Eliminati Frank e Morton, il compito di Armonica è finito e se ne va via portandosi dietro Cheyenne ormai in fin di vita, rimane solo Jill che rappresenta il futuro attorno al quale cresce la città e si sviluppa il Sogno Americano. La dilatazione del ritmo di narrazione, la semplicità dell’intreccio, la laconicità delle battute dei personaggi e la loro malinconia prima della dipartita finale celebrano la morte del West davanti al progresso con la nascita di tempi, si fa per dire più civili, la fine di un’epoca più sognata che reale, l’avvento di una nuova era in cui si svilupperà un mondo in cui non vi sarà posto per uomini come Armonica, Frank e Cheyenne.
Nel 1971, Leone si cimenta nel sottogenere messicano rivoluzionario del western con Giù la testa con la collaborazione di Donati e Vincenzoni dando inizio ad una nuova trilogia dedicata all’America iniziata con C’era una volta il West e conclusasi con C’era una volta in America del 1984, di questo sottogenere se ne erano occupati già Sergio Corbucci e Sergio Sollima, Leone farà un film molto personale e politico.
I cardini di questo film sono molto ben delineati, l’amicizia, la vanità e il concetto di rivoluzione riassunto dall’assioma di Mao Tse Tung che apre il film: “La rivoluzione non è un pranzo di gala, non è una festa letteraria, non è un disegno o un ricamo, non si può fare con tanta eleganza, con tanta serenità e delicatezza, con tanta grazia e cortesia. La rivoluzione è un atto di violenza”.
In realtà non cambia nulla e travolge ogni cosa in un efferato meccanismo di morte in cui anche il legame affettivo tra i due protagonisti, un péon popolano e un rivoluzionario disilluso viene reciso lasciando l’altro solo e spaesato.
Nel film abbiamo Rod Steiger che da una grande prova di se nel ruolo di Juan Miranda, un bandito estroso con prole al seguito il cui unico sogno è di rapinare la banca di Mesa Verde durante la rivoluzione messicana di Villa e Zapata, diventerà un eroe del popolo contro la sua volontà e dopo aver perso tutti i suoi figli dopo una rappresaglia, e James Coburn nella parte di John “Sean” Mallory nella parte di un dinamitardo dell’IRA in fuga dai fantasmi del passato che lo hanno segnato a suo tempo in Europa morendo in un finale pirotecnico cosciente dell’inutilità della morte e della distruzione.
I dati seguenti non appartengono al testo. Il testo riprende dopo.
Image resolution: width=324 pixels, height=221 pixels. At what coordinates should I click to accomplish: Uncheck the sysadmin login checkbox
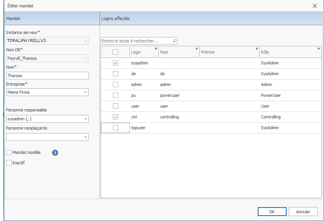115,63
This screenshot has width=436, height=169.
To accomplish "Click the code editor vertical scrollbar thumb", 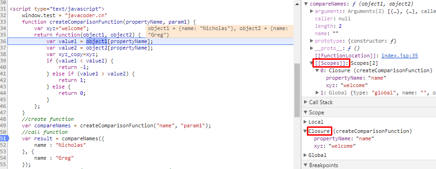I will pyautogui.click(x=297, y=90).
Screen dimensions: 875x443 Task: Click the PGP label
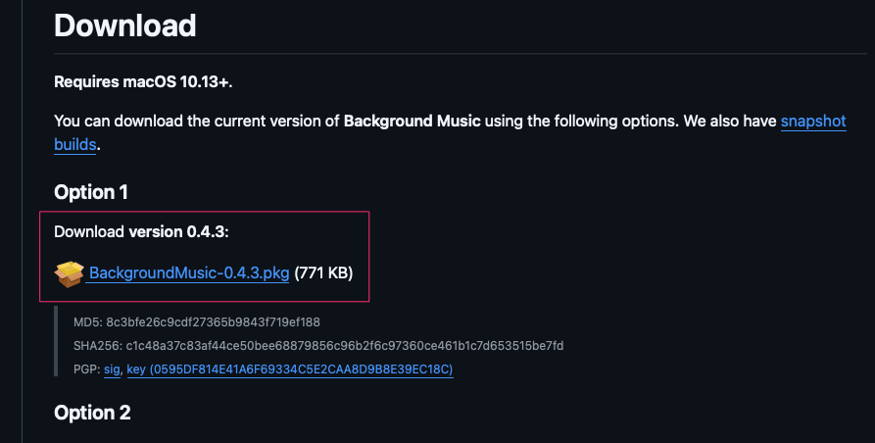coord(85,369)
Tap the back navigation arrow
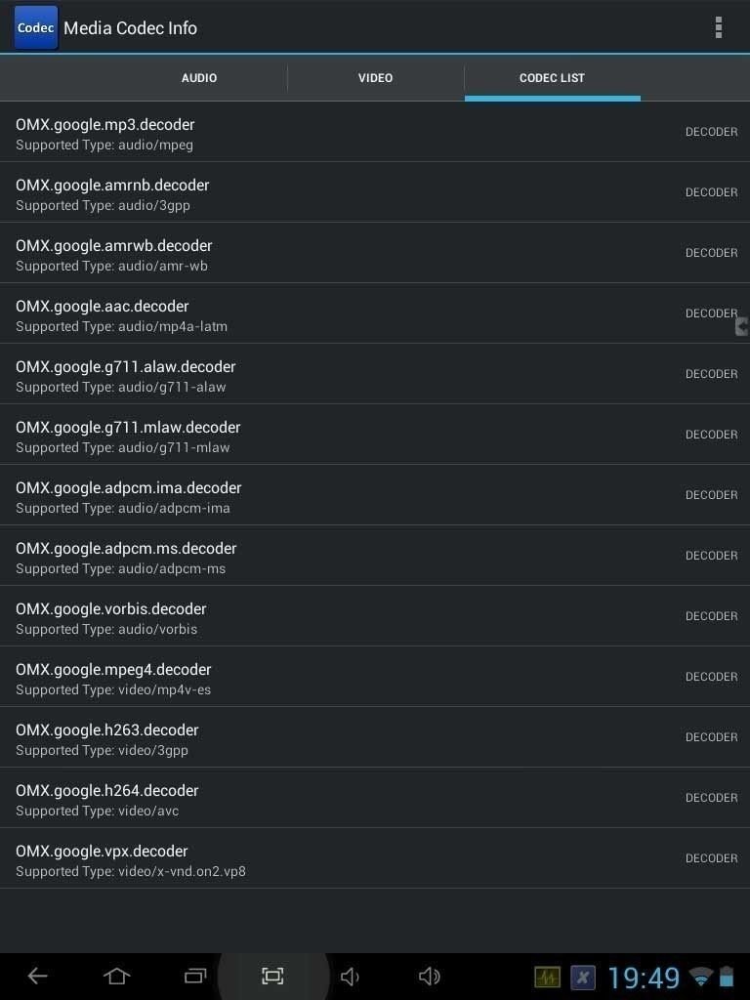The height and width of the screenshot is (1000, 750). pyautogui.click(x=38, y=976)
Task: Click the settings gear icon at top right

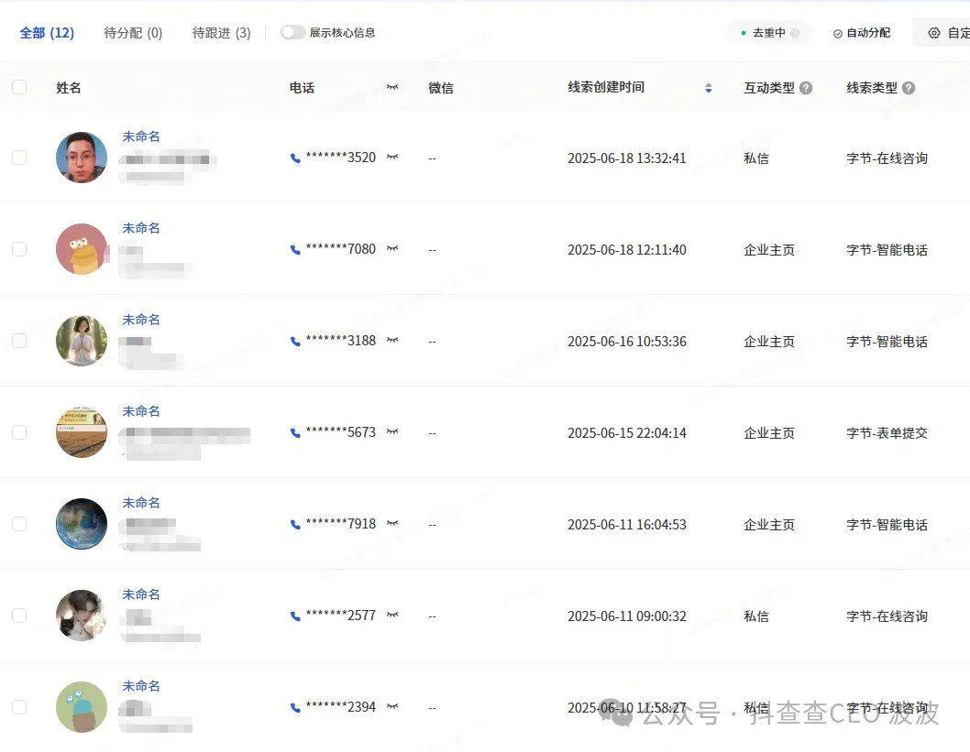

Il film di Leone è il figlio del periodo storico che all’epoca il mondo viveva, un periodo fatto di rivoluzioni, contrasti sociali, utopie e ideali. Sergio Leone mette in scena un film politico in cui mostra due facce della stessa medaglia della rivoluzione, una più appassionata e convinta e l’altra disincantata, John e Juan hanno lo stesso nome ma in lingue diverse sono i protagonisti di una riflessione amara e tagliente della nostra civiltà divisa tra i conservatori che vogliono mantenere lo status quo e la convinzione illusoria di poter cambiare con ardore ed eroismo le fondamenta della società. Leone non risparmia nessuno mettendo in luce i due lati della rivoluzione con i suoi pregi e i suoi difetti criticando l’elitarismo e il razzismo nelle sequenze iniziali quando Juan viene deriso e disprezzato dai passeggeri di una diligenza.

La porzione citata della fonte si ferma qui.